Required action: Give all the data again exactly.

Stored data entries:
○ ○ ○ ○ ○ ○ ○
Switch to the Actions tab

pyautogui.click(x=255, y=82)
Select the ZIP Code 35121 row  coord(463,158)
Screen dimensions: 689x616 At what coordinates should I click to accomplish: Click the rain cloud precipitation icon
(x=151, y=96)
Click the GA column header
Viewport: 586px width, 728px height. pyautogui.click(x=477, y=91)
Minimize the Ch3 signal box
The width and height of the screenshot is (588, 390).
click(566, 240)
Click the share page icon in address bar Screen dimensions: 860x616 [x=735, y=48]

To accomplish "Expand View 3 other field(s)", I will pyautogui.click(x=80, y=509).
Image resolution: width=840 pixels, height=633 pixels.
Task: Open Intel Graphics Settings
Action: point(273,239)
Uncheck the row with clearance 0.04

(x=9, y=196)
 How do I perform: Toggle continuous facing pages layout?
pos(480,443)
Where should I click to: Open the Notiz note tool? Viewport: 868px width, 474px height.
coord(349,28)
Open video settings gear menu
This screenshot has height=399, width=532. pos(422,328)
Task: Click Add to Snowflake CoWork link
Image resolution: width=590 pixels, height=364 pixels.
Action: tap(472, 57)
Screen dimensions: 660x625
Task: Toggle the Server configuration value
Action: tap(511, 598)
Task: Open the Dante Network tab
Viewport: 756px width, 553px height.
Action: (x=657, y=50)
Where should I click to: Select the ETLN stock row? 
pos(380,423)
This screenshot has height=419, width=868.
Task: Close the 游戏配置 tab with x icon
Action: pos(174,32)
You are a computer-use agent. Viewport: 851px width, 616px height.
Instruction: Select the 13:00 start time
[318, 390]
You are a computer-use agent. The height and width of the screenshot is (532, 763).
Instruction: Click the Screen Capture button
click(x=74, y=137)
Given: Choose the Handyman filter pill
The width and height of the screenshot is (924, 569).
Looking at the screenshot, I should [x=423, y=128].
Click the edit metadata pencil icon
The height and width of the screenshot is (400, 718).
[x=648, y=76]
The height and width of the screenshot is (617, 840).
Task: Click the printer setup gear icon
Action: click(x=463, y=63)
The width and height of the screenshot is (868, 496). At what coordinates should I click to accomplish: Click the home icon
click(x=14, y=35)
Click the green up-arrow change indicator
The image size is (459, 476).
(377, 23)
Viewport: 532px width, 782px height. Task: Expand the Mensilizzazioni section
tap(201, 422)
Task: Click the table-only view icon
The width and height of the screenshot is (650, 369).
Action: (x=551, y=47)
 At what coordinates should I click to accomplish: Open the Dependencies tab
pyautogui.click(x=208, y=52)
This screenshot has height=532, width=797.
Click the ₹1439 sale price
○ ○ ○ ○ ○ ○ ○
Your solution:
Switch to the Actions tab

pyautogui.click(x=255, y=82)
Select the ZIP Code 35121 row  coord(463,158)
Screen dimensions: 689x616 At what coordinates should I click to accomplish: Click the rain cloud precipitation icon
(x=151, y=96)
Click the GA column header
Viewport: 586px width, 728px height. pyautogui.click(x=477, y=91)
Minimize the Ch3 signal box
The width and height of the screenshot is (588, 390).
click(566, 240)
Click the share page icon in address bar Screen dimensions: 860x616 [x=735, y=48]

To accomplish "Expand View 3 other field(s)", I will pyautogui.click(x=80, y=509).
Image resolution: width=840 pixels, height=633 pixels.
Task: Open Intel Graphics Settings
Action: point(273,239)
Uncheck the row with clearance 0.04

(x=9, y=196)
 How do I perform: Toggle continuous facing pages layout?
pos(480,443)
Where should I click to: Open the Notiz note tool? Viewport: 868px width, 474px height.
coord(349,28)
Open video settings gear menu
This screenshot has height=399, width=532. pos(422,328)
Task: Click Add to Snowflake CoWork link
Image resolution: width=590 pixels, height=364 pixels.
Action: tap(472, 57)
Screen dimensions: 660x625
Task: Toggle the Server configuration value
Action: tap(511, 598)
Task: Open the Dante Network tab
Viewport: 756px width, 553px height.
Action: (x=657, y=50)
Where should I click to: Select the ETLN stock row? 
pos(380,423)
This screenshot has height=419, width=868.
Task: Close the 游戏配置 tab with x icon
Action: pos(174,32)
You are a computer-use agent. Viewport: 851px width, 616px height.
Instruction: Select the 13:00 start time
[318, 390]
You are a computer-use agent. The height and width of the screenshot is (532, 763).
Instruction: Click the Screen Capture button
click(x=74, y=137)
Given: Choose the Handyman filter pill
The width and height of the screenshot is (924, 569).
Looking at the screenshot, I should [x=423, y=128].
Click the edit metadata pencil icon
The height and width of the screenshot is (400, 718).
[x=648, y=76]
The height and width of the screenshot is (617, 840).
Task: Click the printer setup gear icon
Action: click(x=463, y=63)
The width and height of the screenshot is (868, 496). At what coordinates should I click to accomplish: Click the home icon
click(x=14, y=35)
Click the green up-arrow change indicator
The image size is (459, 476).
(377, 23)
Viewport: 532px width, 782px height. Task: Expand the Mensilizzazioni section
tap(201, 422)
Task: Click the table-only view icon
The width and height of the screenshot is (650, 369).
Action: (x=551, y=47)
 At what coordinates should I click to accomplish: Open the Dependencies tab
pyautogui.click(x=208, y=52)
This screenshot has height=532, width=797.
Click the ₹1439 sale price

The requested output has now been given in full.